Benchmarking Results with latest version

voice matcher response time (ms)

  4 core 8 core 36 core
add 129 88 75
compare 245 165 148
verify 148 109 101
export 140 106 98

voice matcher throughput ( /sec)

  4 core 8 core 36 core
add 11.6 26.1 76.7
compare 7 13 39
verify 11.4 25.5 69.6
export 13 25.5 69

How to calculate hardware requirements

For all tested endpoints - addupdate, compare, verify and export, we found improved i.e. higher throughput and lesser response time with higher core AWS instances. So user can choose host server’s hardware config accordingly.

Please note, for both response time and throughput, though scaling up gives better performance as expected, but performance improvement is not exact linear with the amount of hardware resource increase.

From our tests, we found 8 core instance (c5.2xlarge) have almost 50% less time than 4 core instance (c5.xlarge) and throughput also increased more than 100% (almost linearly). Hence, when multiple servers are needed to support throughput requirement, we recommend to use as many 8 core server as possible and then the remaining ones with 4 core server.

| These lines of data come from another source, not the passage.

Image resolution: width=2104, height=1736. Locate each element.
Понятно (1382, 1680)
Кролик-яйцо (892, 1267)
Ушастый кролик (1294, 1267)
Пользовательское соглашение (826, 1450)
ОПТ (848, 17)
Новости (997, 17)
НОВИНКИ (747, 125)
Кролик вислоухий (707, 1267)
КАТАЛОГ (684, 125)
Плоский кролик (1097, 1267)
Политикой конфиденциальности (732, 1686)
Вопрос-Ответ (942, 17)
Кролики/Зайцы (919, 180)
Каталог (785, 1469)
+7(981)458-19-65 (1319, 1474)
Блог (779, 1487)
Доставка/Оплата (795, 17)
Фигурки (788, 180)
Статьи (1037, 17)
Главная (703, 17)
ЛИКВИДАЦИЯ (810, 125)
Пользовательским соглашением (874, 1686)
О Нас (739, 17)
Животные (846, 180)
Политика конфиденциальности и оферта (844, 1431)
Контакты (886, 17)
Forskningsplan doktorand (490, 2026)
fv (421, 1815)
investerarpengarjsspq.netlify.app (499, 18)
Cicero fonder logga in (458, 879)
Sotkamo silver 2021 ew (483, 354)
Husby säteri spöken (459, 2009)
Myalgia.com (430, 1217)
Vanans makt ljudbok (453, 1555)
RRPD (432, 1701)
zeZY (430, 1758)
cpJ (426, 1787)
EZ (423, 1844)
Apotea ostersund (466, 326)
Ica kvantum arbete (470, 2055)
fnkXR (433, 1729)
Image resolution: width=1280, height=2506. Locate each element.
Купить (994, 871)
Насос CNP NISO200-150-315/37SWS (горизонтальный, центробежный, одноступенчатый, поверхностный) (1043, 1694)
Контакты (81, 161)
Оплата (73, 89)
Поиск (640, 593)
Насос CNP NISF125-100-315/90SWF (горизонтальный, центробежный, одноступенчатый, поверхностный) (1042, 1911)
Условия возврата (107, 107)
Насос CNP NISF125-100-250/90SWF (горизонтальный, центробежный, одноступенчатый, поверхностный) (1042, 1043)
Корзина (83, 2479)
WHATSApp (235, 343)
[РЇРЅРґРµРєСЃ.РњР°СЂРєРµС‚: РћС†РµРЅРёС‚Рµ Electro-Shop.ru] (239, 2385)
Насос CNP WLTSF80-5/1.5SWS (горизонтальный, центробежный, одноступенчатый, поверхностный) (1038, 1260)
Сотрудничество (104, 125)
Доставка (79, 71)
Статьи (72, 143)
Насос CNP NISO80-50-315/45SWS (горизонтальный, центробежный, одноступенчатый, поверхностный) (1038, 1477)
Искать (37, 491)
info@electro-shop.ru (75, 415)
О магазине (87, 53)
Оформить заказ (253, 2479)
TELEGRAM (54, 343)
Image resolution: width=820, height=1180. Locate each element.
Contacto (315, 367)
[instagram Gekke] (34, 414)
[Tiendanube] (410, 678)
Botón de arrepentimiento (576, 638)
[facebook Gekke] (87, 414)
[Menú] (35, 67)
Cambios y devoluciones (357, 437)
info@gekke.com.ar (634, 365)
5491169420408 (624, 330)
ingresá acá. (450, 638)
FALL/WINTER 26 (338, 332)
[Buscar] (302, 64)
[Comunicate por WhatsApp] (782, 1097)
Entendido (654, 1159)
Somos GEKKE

On 8 core AWS instance, addupdate, verify and export endpoint can have ~1.5k transactions per minute and compare endpoint can have ~750 transactions per minute.

On 4 core AWS instance, addupdate, verify and export endpoint can have ~700 transactions per minute and compare endpoint can have ~400 transactions per minute.

If e.g. 10k transaction of type addupdate, verify or export need to be supported, then (10k / 1.5k) = 6.66, so 6 instances of 8 core machine, and then ((10k - (6 * 1.5k)) / 700 ) = 1.43, so 2 instances of 4 core machines, should be able to support the requirement.

If e.g. 10k transaction of type compare need to be supported, then (10k / 750) = 13.33, so 13 instances of 8 core machine, and then ((10k - (13 * 750)) / 400 ) = 0.625, so 1 instances of 4 core machines, should be able to support the requirement.